8. Install Flowline:
All flow lines must be properly supported below the pipe support ports to maintain a drop of less than 15 mm. For flow lines that have two-phase current, it is better to have a depression of less than 3 mm. Therefore, the distance should be reduced accordingly. Support should also be provided when crossing existing buried lines.
Buried sections of pipelines passing through existing pipelines and other services should be arranged with a standard ramp or walkway to maintain access to those services. Where the power line passes by the mast, access should be maintained using a standard ramp or walkway.
To absorb expansion stresses at road junctions, it is recommended that carbon steel lines follow a configuration that allows thermal stresses (expansion) to be directed to the rings on both sides of the intersection instead of through the pipe.
The use of low-radius bends in passages (except for those used in ring configuration) is not recommended, as the goose neck interferes with inspection and repair.
New construction lines should be subjected to leakage strength and leakage tests after construction. Flow lines are usually tested at a pressure of 1.25 times the design pressure.
GRP flow lines must always be buried. Particular attention should be paid to support and anchoring where GRP is mounted on supports in places on the pallet.
9. Setting up flow lines:
When the water line has successfully completed the water test, it is connected at both ends and prepared for operational operation, it is operated according to specific start-up methods.
What is a pipeline?
A system of pipes and other components used to transport fluids between factories / facilities.
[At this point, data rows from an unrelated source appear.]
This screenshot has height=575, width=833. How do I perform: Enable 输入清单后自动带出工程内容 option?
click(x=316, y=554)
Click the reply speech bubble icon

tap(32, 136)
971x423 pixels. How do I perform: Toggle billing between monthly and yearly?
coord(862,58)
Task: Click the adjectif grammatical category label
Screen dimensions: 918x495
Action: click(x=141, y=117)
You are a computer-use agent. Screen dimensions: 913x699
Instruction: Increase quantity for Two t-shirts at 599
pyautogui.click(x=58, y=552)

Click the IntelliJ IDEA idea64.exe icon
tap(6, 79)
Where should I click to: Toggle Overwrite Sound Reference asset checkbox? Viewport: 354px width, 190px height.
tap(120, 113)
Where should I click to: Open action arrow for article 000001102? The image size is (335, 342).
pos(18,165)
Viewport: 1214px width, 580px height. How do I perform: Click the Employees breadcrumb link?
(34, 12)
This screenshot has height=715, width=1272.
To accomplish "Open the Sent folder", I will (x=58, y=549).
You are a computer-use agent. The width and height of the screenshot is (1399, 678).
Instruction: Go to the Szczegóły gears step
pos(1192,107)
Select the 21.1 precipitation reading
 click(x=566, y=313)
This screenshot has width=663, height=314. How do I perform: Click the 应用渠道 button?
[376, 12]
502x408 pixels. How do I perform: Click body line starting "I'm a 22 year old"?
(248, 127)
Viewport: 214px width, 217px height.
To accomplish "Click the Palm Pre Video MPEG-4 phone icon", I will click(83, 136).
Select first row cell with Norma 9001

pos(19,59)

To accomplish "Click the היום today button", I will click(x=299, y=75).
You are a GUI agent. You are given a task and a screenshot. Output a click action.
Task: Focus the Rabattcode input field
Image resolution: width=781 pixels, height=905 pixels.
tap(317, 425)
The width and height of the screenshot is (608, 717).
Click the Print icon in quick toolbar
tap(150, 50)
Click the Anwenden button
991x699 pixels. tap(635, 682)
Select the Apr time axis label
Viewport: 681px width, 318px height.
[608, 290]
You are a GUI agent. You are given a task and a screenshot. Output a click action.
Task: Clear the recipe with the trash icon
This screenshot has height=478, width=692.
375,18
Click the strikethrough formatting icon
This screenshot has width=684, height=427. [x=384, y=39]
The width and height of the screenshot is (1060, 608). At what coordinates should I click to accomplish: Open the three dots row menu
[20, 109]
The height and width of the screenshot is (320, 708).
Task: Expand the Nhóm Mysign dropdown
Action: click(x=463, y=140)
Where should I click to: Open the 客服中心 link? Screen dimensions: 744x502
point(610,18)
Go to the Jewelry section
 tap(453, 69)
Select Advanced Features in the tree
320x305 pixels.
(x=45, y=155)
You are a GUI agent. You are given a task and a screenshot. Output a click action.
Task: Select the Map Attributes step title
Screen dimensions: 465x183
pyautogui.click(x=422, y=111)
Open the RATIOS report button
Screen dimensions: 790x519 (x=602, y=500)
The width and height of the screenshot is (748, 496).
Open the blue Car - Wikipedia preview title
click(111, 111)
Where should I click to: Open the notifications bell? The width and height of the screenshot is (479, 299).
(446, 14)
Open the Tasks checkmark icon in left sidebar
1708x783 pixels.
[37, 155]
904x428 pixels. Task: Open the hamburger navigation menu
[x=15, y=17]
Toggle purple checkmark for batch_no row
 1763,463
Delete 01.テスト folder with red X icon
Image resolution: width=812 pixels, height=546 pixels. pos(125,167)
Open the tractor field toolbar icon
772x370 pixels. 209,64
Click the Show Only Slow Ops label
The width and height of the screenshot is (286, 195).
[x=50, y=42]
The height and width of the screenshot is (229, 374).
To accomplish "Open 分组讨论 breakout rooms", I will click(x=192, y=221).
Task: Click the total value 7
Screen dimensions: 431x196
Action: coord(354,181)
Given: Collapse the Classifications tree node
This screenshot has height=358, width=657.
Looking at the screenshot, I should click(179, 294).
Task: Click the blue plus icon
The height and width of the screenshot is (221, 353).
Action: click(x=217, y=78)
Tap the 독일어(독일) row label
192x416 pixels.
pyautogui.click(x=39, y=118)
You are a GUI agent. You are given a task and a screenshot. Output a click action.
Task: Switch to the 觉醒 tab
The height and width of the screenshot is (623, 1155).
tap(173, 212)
A pipeline extends from the pig trap to the pig trap (including the pig trap), or, if a pig trap is not installed, to the first separation valve within the factory boundaries or a more internal valve, if selected. Pipelines are designed and constructed based on ASME B31.4, ASME B31.8 or ISO 14692 codes.
Difference between pipeline and flowline
Both pipelines and flow lines are designed according to ASME codes B31.4 or B31.8. However, there are certain differences between a flow line and a pipeline.
* All flow lines are part of pipelines. However, pipelines that run between the wellhead and the RMS or MSV or treatment plant are called flow lines.
* In a complete pipeline system, pipelines cover a small part of the pipeline system. Hence, the flow line is a special pipeline whose length is limited to the oil field area. Pipelines, on the other hand, run for miles and sometimes cross different countries.
* Pipelines carry unprocessed crude oil while pipelines carry semi-refined or fully refined fluids.
What is an underwater flow line?
Pipelines that carry fluids between submarine wellheads and surface or manifold installations are called submarine flow lines. They are made of rigid or flexible tubes and generally carry a mixture of refined oil and gas.